* [SOURCE TEXT]:
Everyone is a delight, and Shepard is absolutely grand. At once dainty and iron-spined, she stares chin-up into the distance with the kind of hard, strange gaze that convinces anyone who passes that she must be looking at something — and she is, whether or not they can see it. She’s weird, a little witchy, and devastatingly blunt. “Pigeons?” she snorts when Lilly reveals her life’s work. “I hate ’em. All they do is coo and poo and screw.” Through their chance encounters at Rhonda’s clothing shop, all Maddow and Zimet’s characters are headed for a wild night of the soul — a kind of bacchanal of insomnia, where reality is transcended, magical basements are discovered, and people start to speak their hearts, to see and be their fuller selves. (After all, how could the first ever “King of Boylesque” be content with nothing but jeans and plaid flannels?) “How do you know it’s a he?” Colin—who has emerged, radiant, in a black dress and reintroduced herself as Coleen—asks Lilly, who’s holding a pigeon. Lilly explains that, while “it’s really hard to tell with pigeons,” the most reliable way is to turn them over and gently press their feet down: “If the feet spring back when you release your hand, it’s a male.” Coleen and Grace both consider this. “I’m not sure if my feet would spring back or stay put. Maybe a little of both,” muses Coleen. Grace nods. “Maybe,” she says, “it would depend on who pushed them down.”

* [DATA PROVIDED]:
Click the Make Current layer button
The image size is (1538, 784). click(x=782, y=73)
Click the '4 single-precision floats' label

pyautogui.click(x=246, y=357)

* [THE EXERCISE]:
Pick up the piece about Maddow and Zimet's characters and keep writing it from its last sentence.

* [RESULT]:
There’s a beautiful expression that, at some point, passes over the face of everyone in Shimmer and Herringbone. It’s that look you get when you learn something new, a funny little fact from the universe’s limitless library, and you look up, cock your head slightly, and, half smiling, go, “Huh.” Maddow and Zimet’s work dances constantly with that moment — with vital injections of realization and wonder, the antidote to all that’s inward-turning and self-serious. “I must remind myself how fucking beautiful the world can be,” sings Rachel Feldhaus, one of the show’s musicians, a string trio that scores the play’s action with looping, entrancing music also written by Maddow. Repetition, variation, discovery, awe, back to work — it turns out we are still talking about how to make a play, and how to be a person. “Isn’t it amazing,” reflects Gus, “that there is so much different music when there are so few notes?”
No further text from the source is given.